Structures of rBma-LEC-1/LEC-2 highest affinity glycans. The binding affinities of rBma-LEC-1 and rBma-LEC-2 were investigated with a glycan binding array. rBma-LEC-1 had high affinity for alpha-galactose on a biantennary N-glycan, for blood group B on a biantennary N-glycan, and for blood group B on multiple O-glycan and N-glycan motifs. rBma-LEC-2 had high affinity for blood group B, for blood group B on biantennary N-glycans, for alpha-galactose on biantennary N-glycans, and for various O-glycan and N-glycan motifs.
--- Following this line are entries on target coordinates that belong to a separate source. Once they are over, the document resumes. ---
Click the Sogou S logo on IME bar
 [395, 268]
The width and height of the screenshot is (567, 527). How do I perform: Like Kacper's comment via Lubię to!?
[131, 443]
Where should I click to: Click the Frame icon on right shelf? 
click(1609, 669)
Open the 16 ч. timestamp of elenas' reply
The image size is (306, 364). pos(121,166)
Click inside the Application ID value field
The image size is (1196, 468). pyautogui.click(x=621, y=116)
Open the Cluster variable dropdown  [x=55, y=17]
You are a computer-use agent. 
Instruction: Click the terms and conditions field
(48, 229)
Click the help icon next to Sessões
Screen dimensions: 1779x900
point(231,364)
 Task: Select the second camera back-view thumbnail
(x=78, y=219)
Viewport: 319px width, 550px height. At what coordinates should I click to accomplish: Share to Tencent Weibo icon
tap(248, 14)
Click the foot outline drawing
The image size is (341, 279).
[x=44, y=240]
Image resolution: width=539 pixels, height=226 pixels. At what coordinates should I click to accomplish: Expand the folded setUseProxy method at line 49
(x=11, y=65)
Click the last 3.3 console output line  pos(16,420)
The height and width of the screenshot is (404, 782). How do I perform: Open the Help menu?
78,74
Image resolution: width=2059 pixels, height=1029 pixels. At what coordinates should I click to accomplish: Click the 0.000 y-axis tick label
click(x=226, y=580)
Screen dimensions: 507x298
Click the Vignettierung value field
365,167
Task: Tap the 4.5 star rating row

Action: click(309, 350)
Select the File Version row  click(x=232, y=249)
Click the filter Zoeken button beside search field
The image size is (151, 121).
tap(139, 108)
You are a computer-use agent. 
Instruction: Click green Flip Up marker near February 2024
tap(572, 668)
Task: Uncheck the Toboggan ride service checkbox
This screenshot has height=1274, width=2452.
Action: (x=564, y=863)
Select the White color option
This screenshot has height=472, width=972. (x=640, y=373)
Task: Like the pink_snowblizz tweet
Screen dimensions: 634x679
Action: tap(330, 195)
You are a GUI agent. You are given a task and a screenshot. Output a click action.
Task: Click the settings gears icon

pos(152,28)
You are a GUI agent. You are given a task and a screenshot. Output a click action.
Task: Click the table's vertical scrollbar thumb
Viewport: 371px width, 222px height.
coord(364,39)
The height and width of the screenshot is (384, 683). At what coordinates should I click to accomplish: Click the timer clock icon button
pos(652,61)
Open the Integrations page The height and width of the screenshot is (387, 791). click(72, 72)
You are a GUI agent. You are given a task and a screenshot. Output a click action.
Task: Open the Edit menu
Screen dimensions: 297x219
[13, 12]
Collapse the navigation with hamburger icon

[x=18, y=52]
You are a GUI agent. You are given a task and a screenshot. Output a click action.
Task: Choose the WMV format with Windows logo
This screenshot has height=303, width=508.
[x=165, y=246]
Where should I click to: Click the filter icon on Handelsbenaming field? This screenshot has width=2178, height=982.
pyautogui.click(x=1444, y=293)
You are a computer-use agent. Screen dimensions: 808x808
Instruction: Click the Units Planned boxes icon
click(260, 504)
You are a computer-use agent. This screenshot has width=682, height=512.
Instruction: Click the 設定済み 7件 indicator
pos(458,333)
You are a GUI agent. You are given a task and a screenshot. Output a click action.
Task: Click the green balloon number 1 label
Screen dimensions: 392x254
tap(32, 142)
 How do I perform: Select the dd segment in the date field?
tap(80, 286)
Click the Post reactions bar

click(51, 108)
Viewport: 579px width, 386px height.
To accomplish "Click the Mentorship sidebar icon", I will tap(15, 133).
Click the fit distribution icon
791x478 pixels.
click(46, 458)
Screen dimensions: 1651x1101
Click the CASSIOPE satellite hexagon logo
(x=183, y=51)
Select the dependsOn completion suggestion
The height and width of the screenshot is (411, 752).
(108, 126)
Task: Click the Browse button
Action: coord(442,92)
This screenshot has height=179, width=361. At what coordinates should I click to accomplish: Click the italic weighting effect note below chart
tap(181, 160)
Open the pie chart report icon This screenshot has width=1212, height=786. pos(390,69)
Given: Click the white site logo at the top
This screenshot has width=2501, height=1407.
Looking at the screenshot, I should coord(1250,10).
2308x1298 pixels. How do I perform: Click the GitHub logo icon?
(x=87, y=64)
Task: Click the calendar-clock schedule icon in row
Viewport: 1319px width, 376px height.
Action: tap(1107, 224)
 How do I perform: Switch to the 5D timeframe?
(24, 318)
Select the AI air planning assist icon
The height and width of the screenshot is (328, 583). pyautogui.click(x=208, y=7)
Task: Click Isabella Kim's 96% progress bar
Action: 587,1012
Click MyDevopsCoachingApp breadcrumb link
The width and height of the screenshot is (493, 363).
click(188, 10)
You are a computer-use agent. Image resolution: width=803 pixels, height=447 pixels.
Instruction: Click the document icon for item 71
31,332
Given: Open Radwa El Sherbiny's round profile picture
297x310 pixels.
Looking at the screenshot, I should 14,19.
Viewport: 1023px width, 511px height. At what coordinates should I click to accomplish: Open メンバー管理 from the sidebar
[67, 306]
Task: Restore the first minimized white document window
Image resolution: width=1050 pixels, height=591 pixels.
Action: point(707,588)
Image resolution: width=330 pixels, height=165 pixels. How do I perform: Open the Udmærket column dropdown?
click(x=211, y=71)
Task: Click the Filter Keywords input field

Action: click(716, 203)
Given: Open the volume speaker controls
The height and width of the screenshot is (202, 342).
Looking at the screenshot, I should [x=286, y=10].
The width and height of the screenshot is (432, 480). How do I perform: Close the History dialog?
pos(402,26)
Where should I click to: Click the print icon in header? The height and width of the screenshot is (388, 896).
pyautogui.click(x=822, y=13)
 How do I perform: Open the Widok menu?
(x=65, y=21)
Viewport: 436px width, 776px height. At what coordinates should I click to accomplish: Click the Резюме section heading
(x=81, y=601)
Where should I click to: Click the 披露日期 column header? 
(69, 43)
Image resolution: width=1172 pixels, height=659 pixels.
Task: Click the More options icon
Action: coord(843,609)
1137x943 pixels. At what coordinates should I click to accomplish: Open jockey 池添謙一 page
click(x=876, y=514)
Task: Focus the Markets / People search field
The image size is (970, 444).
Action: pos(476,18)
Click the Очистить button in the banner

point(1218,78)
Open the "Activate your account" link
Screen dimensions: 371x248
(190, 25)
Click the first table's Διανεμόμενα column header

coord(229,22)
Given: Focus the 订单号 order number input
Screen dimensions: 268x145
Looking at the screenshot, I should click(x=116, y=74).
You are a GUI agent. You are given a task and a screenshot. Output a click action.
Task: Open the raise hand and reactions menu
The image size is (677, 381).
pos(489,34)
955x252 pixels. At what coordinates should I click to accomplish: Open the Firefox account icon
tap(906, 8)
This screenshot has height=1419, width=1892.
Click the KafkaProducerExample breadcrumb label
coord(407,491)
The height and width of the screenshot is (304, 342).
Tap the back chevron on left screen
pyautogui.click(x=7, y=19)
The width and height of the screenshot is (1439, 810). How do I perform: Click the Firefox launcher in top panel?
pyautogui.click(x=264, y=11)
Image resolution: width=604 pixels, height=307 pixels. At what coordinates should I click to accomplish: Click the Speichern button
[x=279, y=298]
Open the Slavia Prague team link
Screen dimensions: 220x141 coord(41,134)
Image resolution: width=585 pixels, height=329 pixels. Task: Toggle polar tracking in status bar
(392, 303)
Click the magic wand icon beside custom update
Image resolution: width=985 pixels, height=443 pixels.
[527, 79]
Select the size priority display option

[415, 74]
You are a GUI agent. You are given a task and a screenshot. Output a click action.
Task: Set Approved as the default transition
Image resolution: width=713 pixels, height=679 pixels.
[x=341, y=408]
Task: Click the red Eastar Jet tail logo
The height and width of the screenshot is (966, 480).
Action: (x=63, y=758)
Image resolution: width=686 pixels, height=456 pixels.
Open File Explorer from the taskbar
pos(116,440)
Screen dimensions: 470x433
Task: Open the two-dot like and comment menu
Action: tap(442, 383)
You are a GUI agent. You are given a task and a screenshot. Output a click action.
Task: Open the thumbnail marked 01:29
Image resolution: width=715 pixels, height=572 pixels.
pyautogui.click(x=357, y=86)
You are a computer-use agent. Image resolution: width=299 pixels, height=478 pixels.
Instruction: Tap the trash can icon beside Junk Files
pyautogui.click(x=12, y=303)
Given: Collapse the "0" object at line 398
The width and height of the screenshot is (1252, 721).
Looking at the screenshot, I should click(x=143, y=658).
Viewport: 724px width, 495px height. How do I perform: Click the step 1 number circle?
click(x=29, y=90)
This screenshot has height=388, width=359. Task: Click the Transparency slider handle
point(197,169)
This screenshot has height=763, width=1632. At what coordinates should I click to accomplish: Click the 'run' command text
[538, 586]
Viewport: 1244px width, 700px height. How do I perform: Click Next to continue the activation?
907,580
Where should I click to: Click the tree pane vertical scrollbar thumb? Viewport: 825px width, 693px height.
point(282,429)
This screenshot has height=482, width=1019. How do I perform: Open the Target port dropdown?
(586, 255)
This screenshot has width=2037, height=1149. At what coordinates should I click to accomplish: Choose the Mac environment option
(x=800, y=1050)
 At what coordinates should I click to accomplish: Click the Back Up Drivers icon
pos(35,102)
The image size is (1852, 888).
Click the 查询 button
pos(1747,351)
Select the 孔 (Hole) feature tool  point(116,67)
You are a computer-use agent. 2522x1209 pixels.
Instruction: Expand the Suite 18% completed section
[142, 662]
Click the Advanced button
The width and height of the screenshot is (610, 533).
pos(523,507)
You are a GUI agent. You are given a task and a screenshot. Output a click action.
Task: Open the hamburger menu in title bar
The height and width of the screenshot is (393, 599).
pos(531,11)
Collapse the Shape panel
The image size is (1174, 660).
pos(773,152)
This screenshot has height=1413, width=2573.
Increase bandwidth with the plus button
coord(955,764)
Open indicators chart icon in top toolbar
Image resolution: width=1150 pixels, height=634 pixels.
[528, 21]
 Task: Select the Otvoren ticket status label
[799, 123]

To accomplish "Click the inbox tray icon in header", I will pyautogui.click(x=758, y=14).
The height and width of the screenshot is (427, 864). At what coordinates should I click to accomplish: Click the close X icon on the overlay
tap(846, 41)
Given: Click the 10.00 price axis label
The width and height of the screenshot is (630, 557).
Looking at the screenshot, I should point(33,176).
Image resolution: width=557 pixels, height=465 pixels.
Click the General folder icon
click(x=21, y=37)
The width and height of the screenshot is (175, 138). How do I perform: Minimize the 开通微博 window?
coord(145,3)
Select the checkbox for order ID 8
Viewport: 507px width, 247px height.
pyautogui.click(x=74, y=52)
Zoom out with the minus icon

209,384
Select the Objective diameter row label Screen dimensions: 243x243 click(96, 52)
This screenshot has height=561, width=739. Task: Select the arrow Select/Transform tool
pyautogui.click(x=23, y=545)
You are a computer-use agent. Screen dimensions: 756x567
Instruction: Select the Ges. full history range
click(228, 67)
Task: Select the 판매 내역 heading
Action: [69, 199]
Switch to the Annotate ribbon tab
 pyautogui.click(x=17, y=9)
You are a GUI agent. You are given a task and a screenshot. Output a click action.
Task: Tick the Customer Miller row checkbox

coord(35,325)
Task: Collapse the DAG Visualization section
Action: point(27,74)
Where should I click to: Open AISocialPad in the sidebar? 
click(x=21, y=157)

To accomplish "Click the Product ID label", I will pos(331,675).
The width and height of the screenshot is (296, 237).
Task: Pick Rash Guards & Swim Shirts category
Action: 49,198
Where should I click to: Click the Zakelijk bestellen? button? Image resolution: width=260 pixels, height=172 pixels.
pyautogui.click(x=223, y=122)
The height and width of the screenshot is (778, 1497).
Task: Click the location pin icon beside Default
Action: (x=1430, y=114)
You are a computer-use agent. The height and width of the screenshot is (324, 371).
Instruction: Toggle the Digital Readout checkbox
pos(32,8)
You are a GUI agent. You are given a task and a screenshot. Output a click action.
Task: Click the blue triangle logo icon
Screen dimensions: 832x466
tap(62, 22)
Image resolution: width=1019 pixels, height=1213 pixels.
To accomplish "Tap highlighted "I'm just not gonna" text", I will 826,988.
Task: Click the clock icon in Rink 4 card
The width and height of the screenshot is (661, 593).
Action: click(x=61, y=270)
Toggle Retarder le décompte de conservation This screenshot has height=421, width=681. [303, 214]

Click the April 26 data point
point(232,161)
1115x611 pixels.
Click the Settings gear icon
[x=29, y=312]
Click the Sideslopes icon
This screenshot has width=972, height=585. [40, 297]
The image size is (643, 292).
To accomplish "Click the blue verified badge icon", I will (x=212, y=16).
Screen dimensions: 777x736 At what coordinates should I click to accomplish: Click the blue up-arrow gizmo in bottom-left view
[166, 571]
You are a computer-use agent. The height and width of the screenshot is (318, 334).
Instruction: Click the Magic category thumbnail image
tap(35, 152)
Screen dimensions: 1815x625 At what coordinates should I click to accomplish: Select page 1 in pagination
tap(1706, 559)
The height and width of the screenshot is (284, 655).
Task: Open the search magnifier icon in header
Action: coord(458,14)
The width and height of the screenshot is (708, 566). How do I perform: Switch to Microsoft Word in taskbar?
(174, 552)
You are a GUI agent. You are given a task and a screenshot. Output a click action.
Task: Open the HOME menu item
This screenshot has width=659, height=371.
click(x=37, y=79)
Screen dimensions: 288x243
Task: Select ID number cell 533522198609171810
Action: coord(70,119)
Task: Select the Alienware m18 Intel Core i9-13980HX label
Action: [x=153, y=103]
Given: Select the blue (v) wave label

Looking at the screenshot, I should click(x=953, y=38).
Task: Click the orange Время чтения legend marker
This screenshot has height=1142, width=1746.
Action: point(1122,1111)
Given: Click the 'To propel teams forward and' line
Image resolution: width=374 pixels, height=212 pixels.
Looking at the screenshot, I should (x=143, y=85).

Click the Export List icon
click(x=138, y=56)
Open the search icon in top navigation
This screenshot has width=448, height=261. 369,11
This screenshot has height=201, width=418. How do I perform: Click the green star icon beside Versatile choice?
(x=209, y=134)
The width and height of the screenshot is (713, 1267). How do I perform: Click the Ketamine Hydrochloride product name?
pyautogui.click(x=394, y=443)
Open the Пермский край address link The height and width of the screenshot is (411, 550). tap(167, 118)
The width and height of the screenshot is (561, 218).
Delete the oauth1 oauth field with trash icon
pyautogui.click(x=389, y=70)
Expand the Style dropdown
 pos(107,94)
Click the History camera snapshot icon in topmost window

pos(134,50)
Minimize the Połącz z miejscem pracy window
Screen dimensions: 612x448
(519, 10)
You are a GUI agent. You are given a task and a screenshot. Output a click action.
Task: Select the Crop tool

This table shows the structures of the top five highest binding glycans. 1: Gala1-3Galb1-4GlcNAcb1-2Mana1-6(Gala1-3Galb1-4GlcNAcb1-2Mana1-3)Manb1-4GlcNAcb1-4GlcNAcb-GENR, 2: Gala1-3Galb1-4GlcNAcb1-2Mana1-6(Gala1-3Galb1-4GlcNAcb1-2Mana1-3)Manb1-4GlcNAcb1-4GlcNAc-KVANKT, 3: Gala1-3(Fuca1-2)Galb1-4GlcNAcb1-2Mana1-6(Gala1-3(Fuca1-2)Galb1-4GlcNAcb1-2Mana1-3)Manb1-4GlcNAcb1-4(Fuca1-6)GlcNAcb-NST, 4: Galb1-4GlcNAcb1-3Galb1-4GlcNAcb1-3Galb1-4GlcNAcb1-3Galb1-4GlcNAcb1-3Galb1-4GlcNAcb1-2Mana1-6(Galb1-4GlcNAcb1-3Galb1-4GlcNAcb1-3Galb1-4GlcNAcb1-3Galb1-4GlcNAcb1-3Galb1-4GlcNAcb1-2Mana1-3)Manb1-4GlcNAcb1-4GlcNAcb-VANK, 5: Gala1-3(Fuca1-2)Galb1-4GlcNAc-CH2CH2NH2, 6: Gala1-3(Fuca1-2)Galb1-3GlcNAcb- CH2CH2NH2.

Figure 6

rBma-LEC-2 induces suppressive phenotypes in lymphoid and myeloid cells. (A) rBma-LEC-2, but not rBma-LEC-1, is a bioactive effector molecule that selectively induces apoptosis in Th1 cells, but not naïve T cells and (B) promotes polarization of macrophages to an alternatively activated phenotype as indicated by its increase in expression and (C) production of IL-10. These phenotypes are consistent with phenotypes induced by mammalian galectin-9. There is no synergistic effect in either inducing apoptosis of T cells or promoting polarization of macrophages when cells are treated with both human cytokines IL-4 and IL-13 and parasite-derived galectin. N = 3 (minimum) biologically distinct replicates. Mean ± SEM, *P < 0.05, **P < 0.01, ****P < 0.0001.